YOUR GOAL
Produce word for word the lines of the data below running from the one that has "Click the Join Now button" to the one that has "Image resolution: width=1600", inclusive, and no others.

RECORDS PROVIDED

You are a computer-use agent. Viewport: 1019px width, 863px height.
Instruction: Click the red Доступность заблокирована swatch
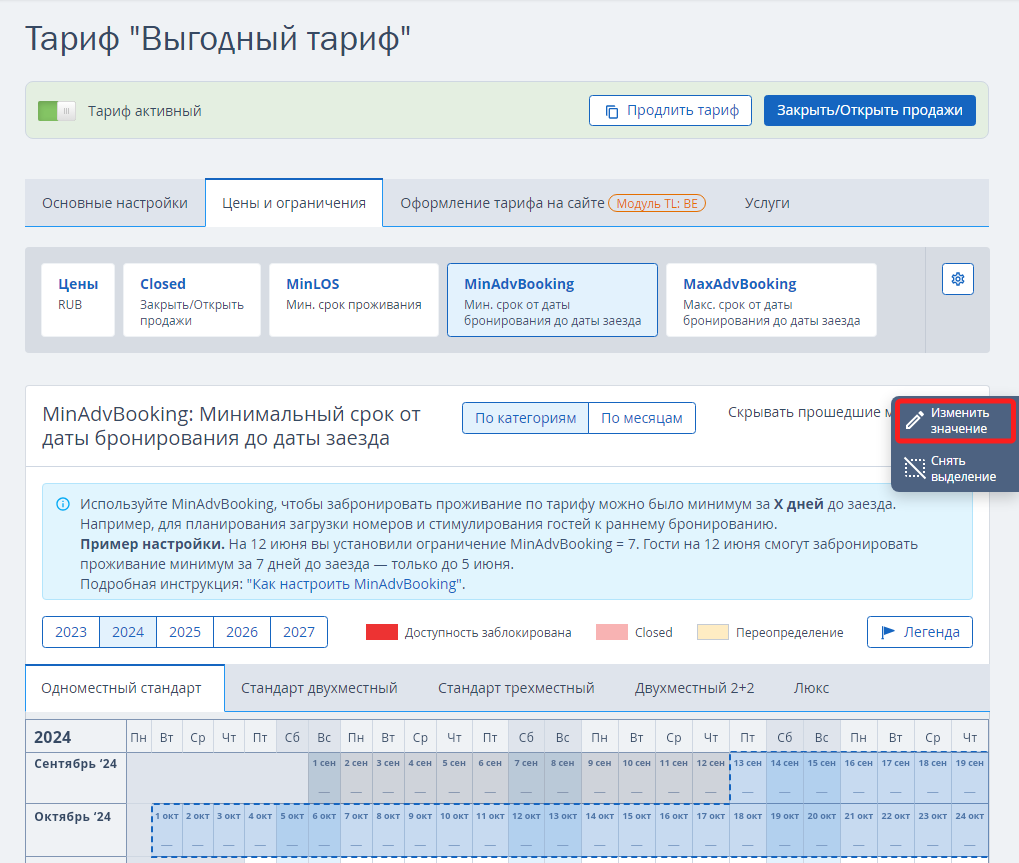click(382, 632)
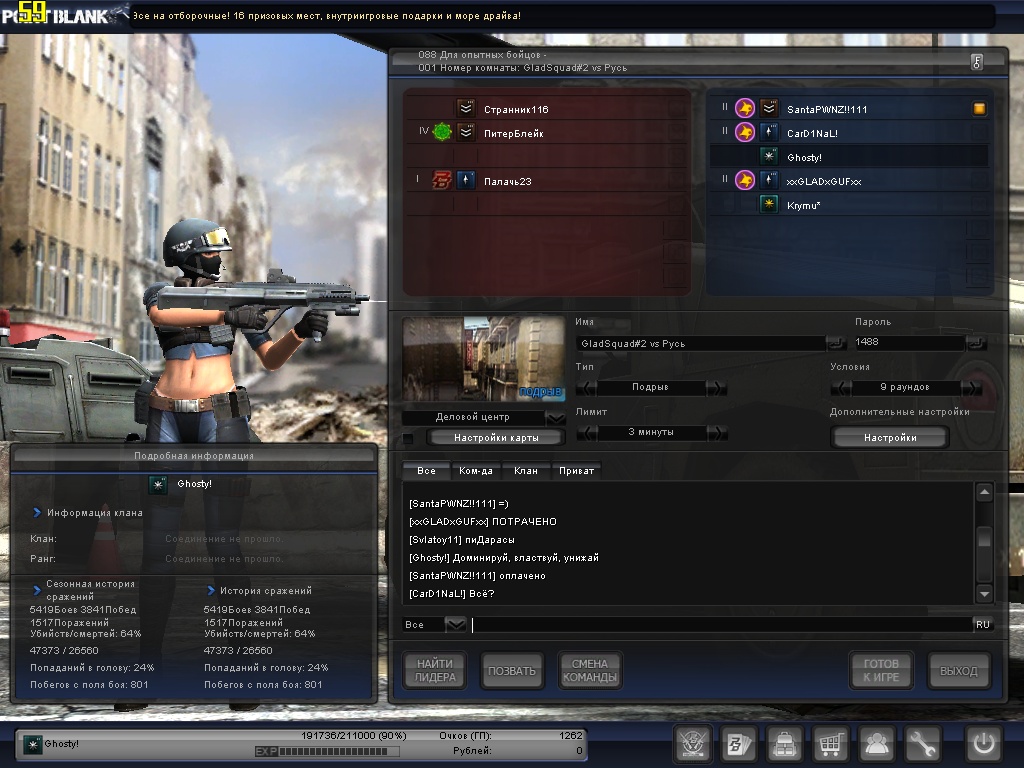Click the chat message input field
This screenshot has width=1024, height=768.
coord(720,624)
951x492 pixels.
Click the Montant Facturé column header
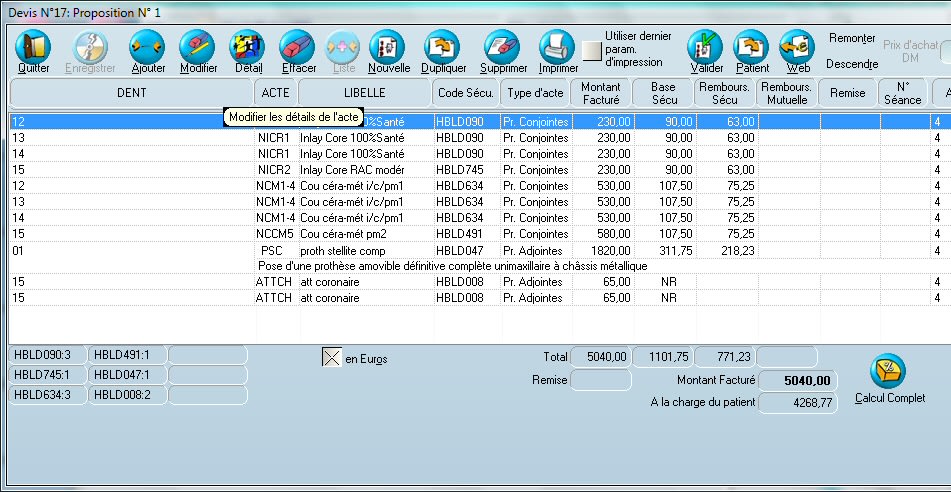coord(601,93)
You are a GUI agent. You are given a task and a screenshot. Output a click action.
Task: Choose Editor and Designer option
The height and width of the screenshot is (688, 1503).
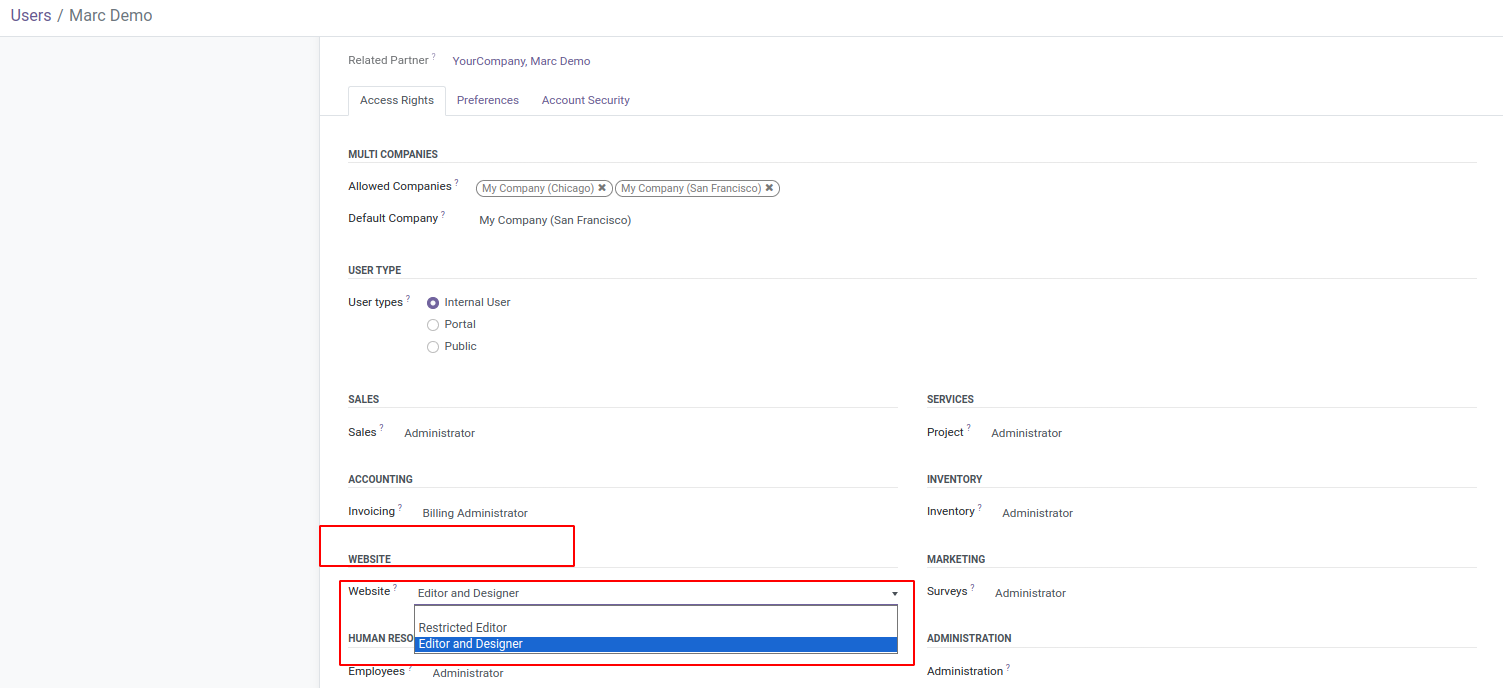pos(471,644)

* * *

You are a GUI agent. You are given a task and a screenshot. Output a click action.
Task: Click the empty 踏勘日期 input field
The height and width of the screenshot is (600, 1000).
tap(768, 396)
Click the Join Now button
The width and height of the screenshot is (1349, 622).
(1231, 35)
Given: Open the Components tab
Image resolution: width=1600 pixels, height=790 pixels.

EXERCISE OUTPUT
Click the Join Now button
The width and height of the screenshot is (1349, 622).
(1231, 35)
Given: Open the Components tab
Image resolution: width=1600 pixels, height=790 pixels.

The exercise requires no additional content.